According to reports, the rapper turned down the part because the studio refused to shoot in Detroit, and Damon accepted thereafter. As the two stars provide seemingly opposite personas, Blomkamp says they were selected for different versions of the story.

“The version of Elysium that I wanted Eminem for was a very different film,” comments the filmmaker. “When I came up with the idea for District 9, I was very much in this sociological mind – this Tijuana-border kind of thing, and growing up in South Africa. I was just interested in it, and I knew I wanted to make a science fiction film about the haves and the have nots. The original script that I had was purposefully much lower budget and the set up was completely different.”

The way he describes it, initially Elysium was raw, “stranger” and “edgier,” the things Eminem is and Damon isn’t. This was before the money rolled in.

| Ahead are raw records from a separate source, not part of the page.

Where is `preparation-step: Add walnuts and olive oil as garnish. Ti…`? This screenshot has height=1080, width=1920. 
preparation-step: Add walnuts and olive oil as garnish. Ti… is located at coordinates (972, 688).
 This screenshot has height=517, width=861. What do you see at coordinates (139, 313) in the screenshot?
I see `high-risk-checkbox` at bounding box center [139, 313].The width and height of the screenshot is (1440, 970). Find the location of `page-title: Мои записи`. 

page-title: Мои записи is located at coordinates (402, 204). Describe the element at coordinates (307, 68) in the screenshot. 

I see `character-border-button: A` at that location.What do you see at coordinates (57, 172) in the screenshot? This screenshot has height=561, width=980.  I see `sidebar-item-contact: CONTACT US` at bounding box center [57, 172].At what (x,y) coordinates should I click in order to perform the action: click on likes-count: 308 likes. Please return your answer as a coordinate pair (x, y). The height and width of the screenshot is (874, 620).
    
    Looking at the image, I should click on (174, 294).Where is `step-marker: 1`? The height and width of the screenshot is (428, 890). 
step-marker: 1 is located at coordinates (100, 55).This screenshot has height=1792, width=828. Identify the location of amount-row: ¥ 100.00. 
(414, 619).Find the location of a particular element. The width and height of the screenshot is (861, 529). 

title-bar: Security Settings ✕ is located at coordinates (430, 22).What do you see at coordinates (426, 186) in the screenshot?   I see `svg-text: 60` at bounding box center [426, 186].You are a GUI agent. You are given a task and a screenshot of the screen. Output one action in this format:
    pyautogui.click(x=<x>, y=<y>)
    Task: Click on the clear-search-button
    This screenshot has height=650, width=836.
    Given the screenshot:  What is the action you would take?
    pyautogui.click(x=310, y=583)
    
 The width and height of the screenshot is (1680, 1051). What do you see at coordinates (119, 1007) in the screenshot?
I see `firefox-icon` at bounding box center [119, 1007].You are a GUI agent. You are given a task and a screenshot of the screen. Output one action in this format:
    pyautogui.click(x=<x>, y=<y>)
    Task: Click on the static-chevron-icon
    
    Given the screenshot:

“I wanted an unusual star and that’s when [Eminem] was approached,” Blomkamp recalls. “Then, what happened was the concept that I originally liked never felt right for the story. It wasn’t really designed for a haves, have nots kind of story, so I shelved that. I came up with the idea of a physical ring that you would go to that was lined with Beverly Hills mansions, and the second that happened, I just jacked the budget up by $60 million.”

Enter Hollywood’s golden boy.

In the movie, which hits theaters Friday, Damon plays a street kid all grown up and working in a factory, where he’s subjected to a dousing of harsh radiation and must get to the grandiose ellipse to save his life.

Freedom for Damon’s character revolves around the liberties and failures of his people, and finding a sense of solidarity in a world destined to break it down.

Nelson Mandela’s ‘moral high ground’

Growing up in South Africa, Blomkamp pulled from his past and present observations to imagine how social justice fares in the future.

On the day of this interview, he wears Nelson Mandela’s prison number on a bracelet around his wrist, and describes the world leader’s influence on his filmmaking as subconscious.

“They way that he dealt with not turning the country on itself, and the sort of level of moral high ground is incredible,” Blomkamp remarks. “That is inspiring. All those things are linked.”

Riding both sides of the fence

On that note, Blomkamp poses a theory on the evolution of humanity. The trick is in understanding that motions continue but circumstances change, therefore civilizations maintains a sort of repetitive stasis.

Theoretically, the world really could transpire to the state of affairs in Elysium.

“The genetic structure of human beings has been the same since we were on the African savannah,” Blomkamp believes. “We’re not regressing, and we’re also not going forward; we’re doing exactly what we’ve always done. The difference is for the first time ever, and why I think we’re maybe going to go off the cliff, now all of the sudden the population growth is exponential. It’s never been witnessed before.”

He adds, “We’re at this cut-off point where we’re either going to go off the edge, and it’s a Methuselian catastrophe, or right before we go off the edge, we’ll come up with technology that will get us off the ship. Other than the curve of population, we would just keep doing the same thing. It would just be like feudal Europe and Egypt all over again.”

All that from one little run-in on the border.